Особым удовольствием было лазить по деревьям, особенно фруктовым. На территории заброшенного детсада стояло огромное дерево с ранетками. На нём было тысячи миниатюрных яблочек. И кто-нибудь залазил на это дерево и тряс, я поднимал руки, встречая падающие лакомства. Потом мы ели до отвала, часть домой, компот всегда летом был на столе. Я жил в яблочном раю и лишь единицы знали, где растут груши — великая редкость. Молодёжь всегда уезжала из этих мест, а старые неизбежно покидали тела и вместе с тем и участок. Забор сломан и долго не чинится, а это значит всё — ничьё.
Батя достал горящую путёвку в настоящий лагерь в лесу. Нас расселили по домикам, я сразу метнулся к койке в углу, у меня уже был богатый санаторный опыт. Парень в тапках — сосед рядом пукнул в мою сторону и улыбнулся, а я вежливо попросил его больше так не делать. За всё то время, что я там пребывал у меня в голове имелось только одно деструктивное желание — увидеть, как испражняются вожатые. Туалет был общим и без дверек. Как же тяжело было на сердце, когда сидишь и натуживаешься, а рядом вставал сосед по домику, чтобы просто отлить. Так вот, какие выражения лиц были бы у вожатых, если бы я их заметил за этим духовным процессом.

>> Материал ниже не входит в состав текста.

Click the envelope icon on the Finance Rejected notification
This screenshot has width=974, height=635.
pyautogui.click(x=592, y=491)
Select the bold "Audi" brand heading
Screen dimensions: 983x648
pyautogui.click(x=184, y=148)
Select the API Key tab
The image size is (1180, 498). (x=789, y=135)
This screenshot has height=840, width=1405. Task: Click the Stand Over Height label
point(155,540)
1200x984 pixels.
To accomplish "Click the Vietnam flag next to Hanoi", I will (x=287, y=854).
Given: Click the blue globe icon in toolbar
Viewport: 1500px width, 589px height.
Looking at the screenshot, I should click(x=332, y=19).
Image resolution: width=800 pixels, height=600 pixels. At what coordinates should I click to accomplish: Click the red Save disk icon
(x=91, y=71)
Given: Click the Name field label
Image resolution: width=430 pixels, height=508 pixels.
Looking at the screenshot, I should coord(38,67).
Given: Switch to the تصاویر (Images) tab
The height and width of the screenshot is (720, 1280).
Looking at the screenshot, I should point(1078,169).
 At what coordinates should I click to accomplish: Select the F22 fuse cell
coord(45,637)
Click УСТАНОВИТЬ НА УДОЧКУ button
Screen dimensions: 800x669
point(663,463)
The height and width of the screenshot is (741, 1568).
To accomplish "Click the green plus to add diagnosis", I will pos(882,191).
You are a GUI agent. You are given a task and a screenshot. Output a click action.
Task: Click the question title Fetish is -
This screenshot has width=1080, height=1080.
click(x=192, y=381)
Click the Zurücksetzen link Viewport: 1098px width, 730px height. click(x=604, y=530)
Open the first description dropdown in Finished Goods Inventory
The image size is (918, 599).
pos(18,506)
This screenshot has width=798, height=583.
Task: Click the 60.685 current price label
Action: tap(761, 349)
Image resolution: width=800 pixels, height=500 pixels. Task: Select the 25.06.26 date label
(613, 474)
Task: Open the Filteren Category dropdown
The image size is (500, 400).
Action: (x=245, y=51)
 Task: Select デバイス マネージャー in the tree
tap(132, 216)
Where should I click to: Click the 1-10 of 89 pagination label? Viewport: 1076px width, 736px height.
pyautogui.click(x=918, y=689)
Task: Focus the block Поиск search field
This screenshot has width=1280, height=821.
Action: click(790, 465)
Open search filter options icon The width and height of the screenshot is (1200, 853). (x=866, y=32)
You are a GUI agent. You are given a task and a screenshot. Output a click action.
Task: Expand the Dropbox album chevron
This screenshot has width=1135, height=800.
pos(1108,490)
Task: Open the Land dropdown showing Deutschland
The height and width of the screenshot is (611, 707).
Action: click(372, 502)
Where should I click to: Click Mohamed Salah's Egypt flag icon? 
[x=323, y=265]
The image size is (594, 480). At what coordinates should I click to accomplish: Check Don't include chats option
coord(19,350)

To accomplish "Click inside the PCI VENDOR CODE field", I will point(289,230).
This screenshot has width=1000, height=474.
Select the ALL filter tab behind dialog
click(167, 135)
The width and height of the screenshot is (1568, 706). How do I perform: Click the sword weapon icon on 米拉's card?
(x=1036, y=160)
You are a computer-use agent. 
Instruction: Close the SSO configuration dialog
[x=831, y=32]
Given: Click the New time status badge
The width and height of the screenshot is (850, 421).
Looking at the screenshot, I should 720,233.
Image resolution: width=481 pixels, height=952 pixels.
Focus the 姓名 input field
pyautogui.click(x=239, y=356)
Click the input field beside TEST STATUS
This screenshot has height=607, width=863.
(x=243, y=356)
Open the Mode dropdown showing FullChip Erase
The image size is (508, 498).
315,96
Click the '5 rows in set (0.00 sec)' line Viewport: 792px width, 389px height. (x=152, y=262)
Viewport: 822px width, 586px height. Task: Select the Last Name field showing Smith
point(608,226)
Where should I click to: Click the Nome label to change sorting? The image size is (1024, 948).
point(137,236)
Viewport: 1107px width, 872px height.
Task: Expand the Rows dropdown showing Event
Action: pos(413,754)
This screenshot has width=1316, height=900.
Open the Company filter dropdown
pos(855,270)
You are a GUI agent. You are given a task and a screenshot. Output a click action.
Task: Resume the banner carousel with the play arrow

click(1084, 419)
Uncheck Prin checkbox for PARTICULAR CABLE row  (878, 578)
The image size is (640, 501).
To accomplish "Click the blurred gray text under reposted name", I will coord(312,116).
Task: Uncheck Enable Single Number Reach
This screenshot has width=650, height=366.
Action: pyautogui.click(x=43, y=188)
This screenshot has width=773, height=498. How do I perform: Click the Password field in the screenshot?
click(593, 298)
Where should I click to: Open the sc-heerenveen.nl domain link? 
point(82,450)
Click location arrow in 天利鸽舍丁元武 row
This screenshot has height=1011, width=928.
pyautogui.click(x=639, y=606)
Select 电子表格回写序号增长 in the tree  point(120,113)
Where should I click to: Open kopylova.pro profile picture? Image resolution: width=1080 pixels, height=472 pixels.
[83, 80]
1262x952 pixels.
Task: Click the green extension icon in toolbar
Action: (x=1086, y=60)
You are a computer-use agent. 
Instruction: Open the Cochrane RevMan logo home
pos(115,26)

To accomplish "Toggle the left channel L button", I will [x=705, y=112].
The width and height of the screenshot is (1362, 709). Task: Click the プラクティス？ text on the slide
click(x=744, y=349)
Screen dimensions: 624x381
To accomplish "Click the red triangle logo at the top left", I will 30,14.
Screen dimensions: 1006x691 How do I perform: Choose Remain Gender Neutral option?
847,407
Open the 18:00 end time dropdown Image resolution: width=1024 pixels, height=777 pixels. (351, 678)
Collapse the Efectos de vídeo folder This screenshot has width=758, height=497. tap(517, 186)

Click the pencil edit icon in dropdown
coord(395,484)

Девушки или девочки из старших отрядов вовсю предлагали мне какую-то дружбу, но мне было всё равно, мне через неделю уже особо хотелось домой. Постоянные комары, чрезмерно ранние подъёмы, утренние зарядки. Единственным, что меня удерживало была запланированная прощальная дискотека. Дискотека по приезду мне пришлась по душе больше всего, потому что крутили Крошка моя через каждые пять песен. Были же люди, кто тонко чувствовал чего на самом деле горячо желает толпа прямо сейчас, сейчас или никогда. Девки клеились ко мне, припирали к стенке, но я всегда был отстранённым.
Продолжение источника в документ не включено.